Ide (São Paulo) v.31 n.146 São Paulo jun. 2008

 

PUBLICAÇÕES

 

Graus de perturbação psíquica ou de expansão de consciência: uma visão de conjunto dos elementos psicanalíticos

 

 

Ana Clara Duarte Gavião*

Instituto de Psicanálise da Sociedade Brasileira de Psicanálise de São Paulo

Endereço para correspondência

 

 

Trinca, Walter. O ser interior na Psicanálise: Fundamentos, modelos e processos. São Paulo: Vetor, 2007. 378 p.

Não é fato novo o amplo reconhecimento da originalidade das contribuições de Walter Trinca no campo da Psicologia Clínica, especialmente em Diagnóstico Psicológico, sob os referenciais da Psicanálise. Agora, passados mais de trinta anos de experiência na clínica psicanalítica, na pesquisa e docência na universidade e, também, na publicação de muitos livros e artigos científicos em revistas nacionais e internacionais, o autor apresenta um modelo compreensivo e integrador da variada gama de fenômenos mentais, englobando desde as mais graves e limitantes perturbações psíquicas até os estados expandidos da mente.

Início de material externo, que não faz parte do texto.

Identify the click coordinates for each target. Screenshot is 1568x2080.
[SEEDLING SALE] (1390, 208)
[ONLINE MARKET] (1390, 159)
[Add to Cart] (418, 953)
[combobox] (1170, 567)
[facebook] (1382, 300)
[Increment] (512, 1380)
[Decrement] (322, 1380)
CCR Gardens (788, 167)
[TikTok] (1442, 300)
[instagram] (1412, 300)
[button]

Embora Trinca explicite que não apresenta conceitos novos ou originais, já que se fundamenta nas teorias de Freud, Klein, Winnicott e Bion, a originalidade se revela pela organização dos complexos processos da mente em um continuum evolutivo delineado, essencialmente, pelos vários graus de contato que as pessoas estabelecem com seu núcleo de verdade existencial, o qual, neste modelo, se distingue do self, conforme detalhado adiante.

Como já esclarecido pelas teorias psicanalíticas clássicas, os diferentes estados mentais abrangem desde a tendência predominante ao inanimado, ao concreto, ao artificial, ao sensorial até a presença menor ou maior da atividade viva do sonhar, da simbolização, da verdadeira criatividade, da imaterialidade que humaniza e expande a consciência.

O modelo de Trinca põe em evidência o que seria o fio condutor que percorre esses variados estados de mente &– o grau de contato com o próprio ser interior &– da sensorialidade excessiva em direção à mobilidade psíquica, à medida que esse contato aumenta. São destacados fatores obstrutivos que levam alguém a se perder de si e a perder o comando da própria vida. Quanto à visão topográfica desses processos mais radicais de desconexão, Trinca também adota um novo vértice ao empregar a noção de oclusividade para compreender as insuficiências da estruturação inconsciente, quando a pulsão de morte opera de forma mais avassaladora.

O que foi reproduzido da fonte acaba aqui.